Я проводил долгие часы с кисточкой в руке и упивался цветом — красным, желтым, зеленым и синим. Как-то раз — мне было тогда десять лет — мой учитель рисования пришел к матери и поделился с ней своим мнением: «У вашего сына, сударыня, талант к живописи, которым нельзя пренебрегать».

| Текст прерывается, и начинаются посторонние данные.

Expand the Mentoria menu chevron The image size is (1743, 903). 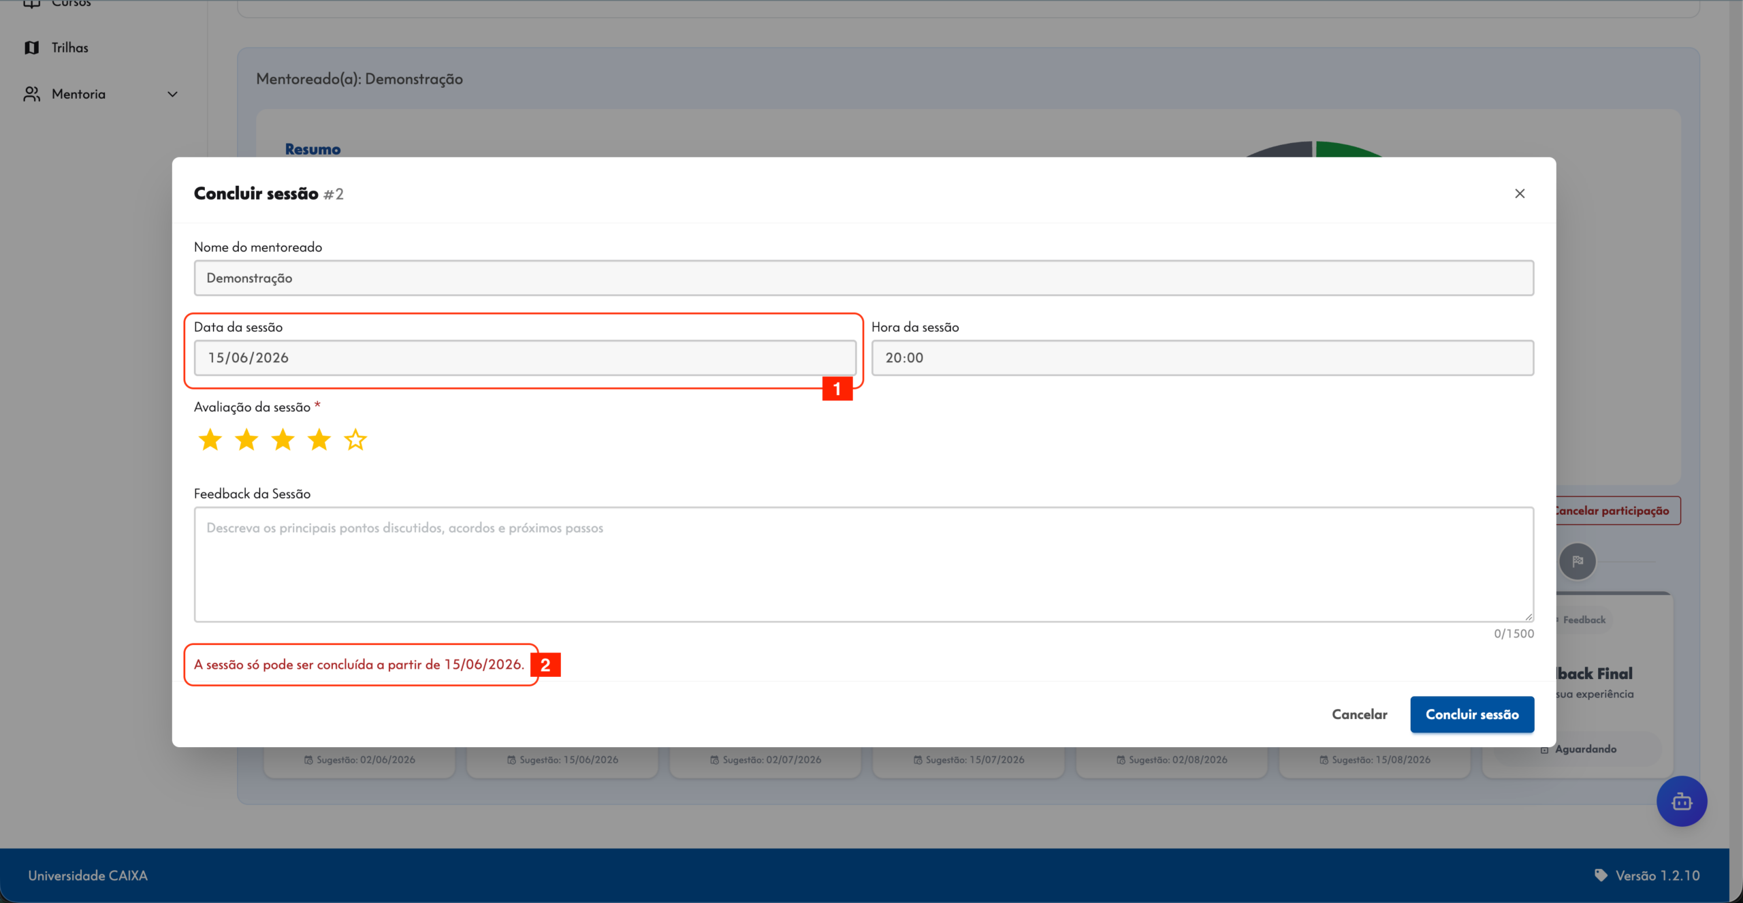click(x=172, y=95)
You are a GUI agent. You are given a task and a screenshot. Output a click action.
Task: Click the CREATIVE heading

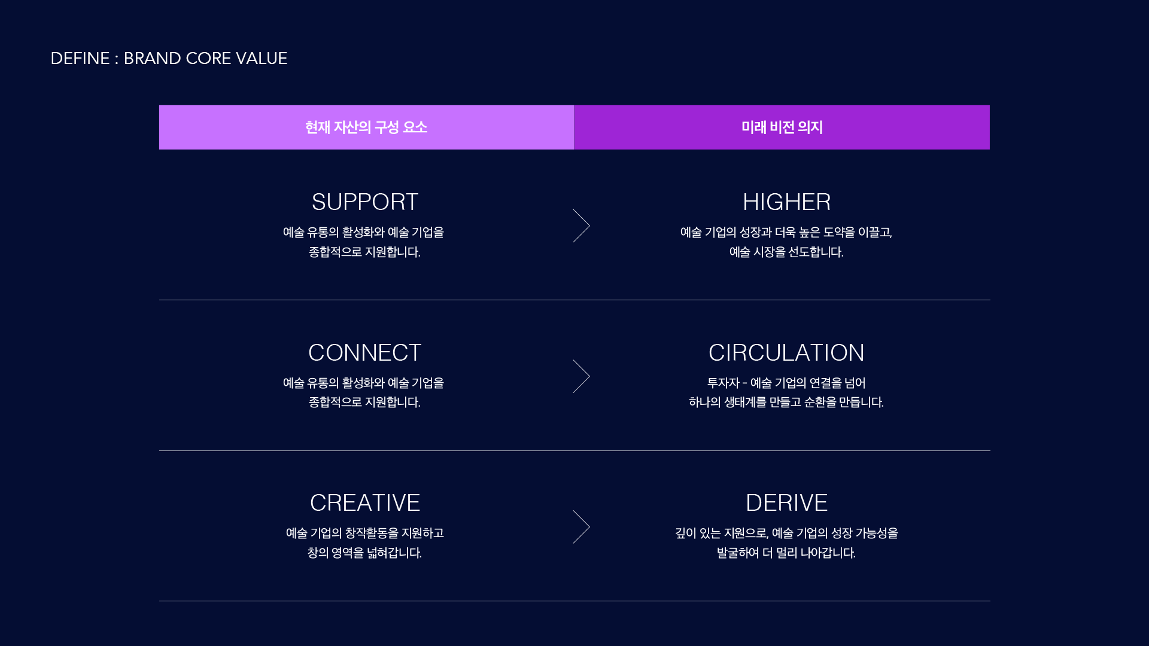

Это открытие подействовало на мою мать совершенно неожиданным образом. Разумеется, бедняжка была слишком напичкана мещанскими россказнями и предрассудками начала века, во всяком случае живопись и загубленная жизнь в ее мозгу сливались воедино. О трагических судьбах Ван-Гога[10], Гогена[11] она знала ровно столько, чтобы прийти в ужас. Помню, с каким испуганным лицом она вошла ко мне в комнату, как сокрушенно села напротив и посмотрела на меня с тревогой и немой мольбой. Должно быть, в этот миг в ее мозгу крутились образы «Богемы»[12] и все эти слухи о горемыках художниках, обреченных на пьянство, нищету и чахотку. Наконец она подвела итог всего одной, но потрясающей, если вдуматься, фразой:

— Может, ты и гений, но тогда они уморят тебя голодом.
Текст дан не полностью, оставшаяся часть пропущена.